How do you win a no-win situation?
After all these years (11 so far) I thought all this rubbish would be behind me. The two stepsons are SS18 and SS20. I really thought they would be gone by now and I am in mourning that they are still here and no sign in sight for their departure. I feel like I live in a share-house and I have never been that way inclined. They both work - earn more than I do but pay no rent. Yes there is just so much resentment built up over the years that is half the battle. I have bit my tounge or just held on because I could see that little light at the end of the tunnel that they were getting older and would soon be gone.
I know it sounds cliche but I am so sick of cleaning up after other peoples kids that I just want a place of my own. I really love my husband - when we are on our own life is grand but when the rest of the troop is around there is nowhere I want to be less. He loves spending time with them and can't see it from my side. I try and make him see it from another perspective that if he lived in a house with four women and ballet or gymnastics was on tv all the time or that was all we talked about he would go stir crazy within a week. But he doesn't get it. Why wouldn'y anyone want to hang out with him and the boys??

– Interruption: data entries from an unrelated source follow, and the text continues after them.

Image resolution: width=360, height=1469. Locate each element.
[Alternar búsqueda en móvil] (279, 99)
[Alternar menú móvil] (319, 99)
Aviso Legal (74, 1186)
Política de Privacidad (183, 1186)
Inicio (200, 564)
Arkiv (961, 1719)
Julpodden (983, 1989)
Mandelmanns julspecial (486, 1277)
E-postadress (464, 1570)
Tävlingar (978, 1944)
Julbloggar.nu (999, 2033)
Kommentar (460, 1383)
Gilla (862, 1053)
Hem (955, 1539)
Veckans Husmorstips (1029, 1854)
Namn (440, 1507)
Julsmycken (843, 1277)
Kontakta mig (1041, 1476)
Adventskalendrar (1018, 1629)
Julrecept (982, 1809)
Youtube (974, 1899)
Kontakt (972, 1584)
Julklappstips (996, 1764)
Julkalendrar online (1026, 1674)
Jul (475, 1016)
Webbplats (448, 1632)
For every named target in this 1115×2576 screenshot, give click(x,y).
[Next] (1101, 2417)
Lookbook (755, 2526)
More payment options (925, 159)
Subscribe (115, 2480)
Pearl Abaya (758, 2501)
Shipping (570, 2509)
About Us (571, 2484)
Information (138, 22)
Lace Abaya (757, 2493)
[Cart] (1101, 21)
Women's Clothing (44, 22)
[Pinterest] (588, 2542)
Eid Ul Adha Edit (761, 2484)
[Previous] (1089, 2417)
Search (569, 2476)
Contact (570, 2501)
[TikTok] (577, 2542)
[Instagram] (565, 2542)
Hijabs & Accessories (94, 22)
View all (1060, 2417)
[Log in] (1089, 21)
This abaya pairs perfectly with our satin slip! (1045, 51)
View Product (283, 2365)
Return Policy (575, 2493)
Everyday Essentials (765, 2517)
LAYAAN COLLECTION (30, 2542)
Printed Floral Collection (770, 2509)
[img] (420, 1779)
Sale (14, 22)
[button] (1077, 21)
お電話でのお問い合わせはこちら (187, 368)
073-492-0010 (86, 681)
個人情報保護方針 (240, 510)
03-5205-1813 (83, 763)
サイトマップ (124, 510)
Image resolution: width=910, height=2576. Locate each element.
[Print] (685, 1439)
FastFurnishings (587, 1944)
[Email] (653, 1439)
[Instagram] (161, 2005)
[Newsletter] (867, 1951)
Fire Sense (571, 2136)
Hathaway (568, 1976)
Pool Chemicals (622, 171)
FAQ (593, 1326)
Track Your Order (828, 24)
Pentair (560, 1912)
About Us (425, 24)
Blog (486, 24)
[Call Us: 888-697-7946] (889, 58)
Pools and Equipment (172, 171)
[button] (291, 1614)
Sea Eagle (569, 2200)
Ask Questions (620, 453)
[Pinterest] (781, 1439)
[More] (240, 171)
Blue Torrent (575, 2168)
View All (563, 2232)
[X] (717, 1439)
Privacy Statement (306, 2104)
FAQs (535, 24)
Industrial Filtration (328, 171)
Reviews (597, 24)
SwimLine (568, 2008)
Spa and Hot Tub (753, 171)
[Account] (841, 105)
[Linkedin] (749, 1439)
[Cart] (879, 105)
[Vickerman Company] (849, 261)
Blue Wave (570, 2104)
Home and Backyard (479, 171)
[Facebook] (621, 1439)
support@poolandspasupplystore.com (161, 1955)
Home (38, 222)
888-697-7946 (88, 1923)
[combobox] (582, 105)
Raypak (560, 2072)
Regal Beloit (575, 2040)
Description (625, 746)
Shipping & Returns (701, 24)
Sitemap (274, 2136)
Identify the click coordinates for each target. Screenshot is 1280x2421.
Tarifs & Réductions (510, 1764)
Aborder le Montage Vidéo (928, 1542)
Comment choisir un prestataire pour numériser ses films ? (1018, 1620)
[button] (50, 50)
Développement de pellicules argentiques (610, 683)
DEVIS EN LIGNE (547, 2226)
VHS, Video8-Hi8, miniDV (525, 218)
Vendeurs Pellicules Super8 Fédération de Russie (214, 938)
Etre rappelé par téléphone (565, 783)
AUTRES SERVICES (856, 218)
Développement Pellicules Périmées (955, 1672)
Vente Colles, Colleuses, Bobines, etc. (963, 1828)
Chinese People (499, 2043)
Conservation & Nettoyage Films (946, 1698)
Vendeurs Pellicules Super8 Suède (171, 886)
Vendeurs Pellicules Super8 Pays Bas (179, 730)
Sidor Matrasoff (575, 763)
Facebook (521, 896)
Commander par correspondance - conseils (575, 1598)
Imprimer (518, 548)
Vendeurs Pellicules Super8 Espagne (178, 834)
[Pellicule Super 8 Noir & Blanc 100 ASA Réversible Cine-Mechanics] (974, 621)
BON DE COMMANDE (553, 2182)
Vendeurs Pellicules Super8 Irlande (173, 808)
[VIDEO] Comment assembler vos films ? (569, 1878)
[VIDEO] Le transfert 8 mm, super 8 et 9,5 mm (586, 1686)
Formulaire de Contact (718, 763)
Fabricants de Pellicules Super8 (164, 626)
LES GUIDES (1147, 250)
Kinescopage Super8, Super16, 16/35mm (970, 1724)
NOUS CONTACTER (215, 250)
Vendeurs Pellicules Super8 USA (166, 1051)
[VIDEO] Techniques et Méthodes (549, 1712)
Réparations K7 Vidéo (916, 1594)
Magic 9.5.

I would pack my stuff and go for a few weeks except I have no where to go. My son 12yrs also lives with us so I can't drag him around - I have no family and the friends I have I couldn't just arrive on their doorsteps for a while. I think I have hit rock bottom because I really believed they would be gone now, how dumb am I?
It is a no win situation because if they leave husband will resent me for driving them away and if they stay I am miserable and I just don't wanna do it anymore. Please what do I do??
is there anyway you can start
is there anyway you can start saving some money so you can get away for awhile? tell dh that he can pay more of the bills of the ss's can. Especially bills they help create like phone, internet, or utilities. I hope they pay their own insurance. If you can save some money you can maybe get a motel room for a weekend (to start with) that has a spa in it, invite some girlfriends to make it into a girls weekend if you want. You situation is tough, keep us updated.
I am so sorry you are going
I am so sorry you are going through this. I am starting to believe it never ends. I too thought it would end eventually, but I can see where the issues still come up...the resentment gets to be more...and the idiot skids & DHs continue with their guilt/harassment...
I too am in your situation, because all my money I spent to support my stupid DH and his pathetic daughter...now that we are drowning, it's of course my fault for not being understanding...funny he would have never allowed himself or his pathetic daughter to drown since I had money to give them what they wanted...
I wish I was close...maybe we could both get out...but I think the idea of taking a weekend away to think is a good idea. I am thinking if I can't immediately move out, I am going to book a hotel stay for me and my son and get the heck away from my DH too...
I see it from both
I see it from both perspectives....Luckly my two older boys ages 21 and 22(both in college) choose to live with their dad. One works the other one does not. I pay insurance, cell phones, and cable/internet bill for them. Their dad feeds them and keeps the roof over their head.
If they ever needed to move in with me I would let them. I love those boys so very much....they are my kids. I am sure your DH feels the same way.
Me and DH got married in February and he has 3 kids..ss12, ss10, and sd8 along with my son10. I keep thinking when they get 18-20 we will be free but damn I should know better.
Every other week when we have this three it is like a tornado hits my house....they are not bad kids but it just gets on my nerves.
Sorry I can't be more optimistic about this....but be patient a little while longer surely they will move on.
Thanks for that - I have had
Thanks for that - I have had that weekend away - and it was awesome =)!!! - even came back to DH trying to initiate things for the boys to do to try and help around the place. He does actually care and does try but doen't follow through for long. I am placated for a while but I guess it just comes back to the same ole thing -I have had enough of them. I have got to an age where I want to relax in my own home - not listen to whatever they have on tv or stereo at full blast. Yes they will turn it down when I ask but I don't even want to. I am sure this sounds terribly whingy because so many more people on this forum have so much more serious problems but I am also sure someone must have some great advice. None of my friends are in blended families so listen but have no idea.
The younger SS18 is suffering anorexia - yes in a boy - and I can't begin to describe what a challenge that is to live with. You have to cook while he's not watching (I love to cook)he is grumpy all the time. The way he speaks to his dad kills me - he wouldn't dare speak to me the same. But DH is worried about his mental state and him possibly commiting suicide. He has been spending amazing amounts of time with him lately to try and help him and I know I should be supportive - but its just about all gone. All the years of putting up with - have just left me cold and really indifferent. Sigh.